■ **Try it**:
Among the lines of the entries below, count those containing the word "width" and answer with the number only.

■ **Entries provided**:
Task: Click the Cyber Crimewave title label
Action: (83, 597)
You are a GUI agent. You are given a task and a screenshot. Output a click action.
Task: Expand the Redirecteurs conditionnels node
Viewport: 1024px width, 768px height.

* * *

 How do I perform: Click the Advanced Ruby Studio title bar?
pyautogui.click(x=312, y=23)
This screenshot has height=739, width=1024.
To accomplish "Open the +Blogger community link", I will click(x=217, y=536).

■ **Expected answer**:
2